Thom Luz Afbeelding Featurekopie

Thom Luz: Maeterlinck, Magic and Music

| 29 November 2022
This season, NTGent welcomes a new theatremaker: the Swiss director Thom Luz. After causing an international furor with plays such as 'When I Die' (2013) and 'Girl from the Fog Machine Factory' (2018) — two productions that toured the Belgian theatres as well — he will soon begin to work on his debut on ­Belgian soil: ­'Maison Maeterlinck / Theater Immobiel'.

‘Belgium always seemed to be a theatre paradise to me', Thom Luz ­enthuses, when we ask what has brought him here. ‘Whenever we got the chance to see a play from Belgium in Switzerland, it would be something fantastic, wild, and unexpected. Our Swiss brains used to explode.’ Now he has been invited by NTGent to make a play here himself for the first time.

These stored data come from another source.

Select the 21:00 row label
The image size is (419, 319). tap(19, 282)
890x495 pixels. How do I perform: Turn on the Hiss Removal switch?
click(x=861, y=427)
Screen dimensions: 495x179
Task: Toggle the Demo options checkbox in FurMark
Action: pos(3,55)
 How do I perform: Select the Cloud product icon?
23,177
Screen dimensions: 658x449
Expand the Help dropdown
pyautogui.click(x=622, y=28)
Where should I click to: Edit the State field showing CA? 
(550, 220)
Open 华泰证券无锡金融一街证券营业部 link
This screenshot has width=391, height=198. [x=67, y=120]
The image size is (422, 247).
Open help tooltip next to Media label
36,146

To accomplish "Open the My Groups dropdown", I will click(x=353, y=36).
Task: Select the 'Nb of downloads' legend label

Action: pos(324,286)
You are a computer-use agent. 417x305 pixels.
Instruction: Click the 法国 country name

Luz has dived straight into local theatre history, and Maurice Maeterlinck has caught his eye. This winner of the Nobel Prize in Literature from Ghent published many plays and theories about theatre that fascinate the Swiss director: ‘For example, Maeterlinck was convinced that theatre should be completely “silent” in order to express the greatest emotions and truths. No loud monologues or expressive acting, but stillness and silence. That was his théâtre immobile.’ Luz understands Maeterlinck’s vision better than anyone: his own theatre practice is also based on slowing down and falling silent. His new play will be no exception. ‘It will be about things that move more slowly than what we are used to. Like a glacier: ultimately it moves too.’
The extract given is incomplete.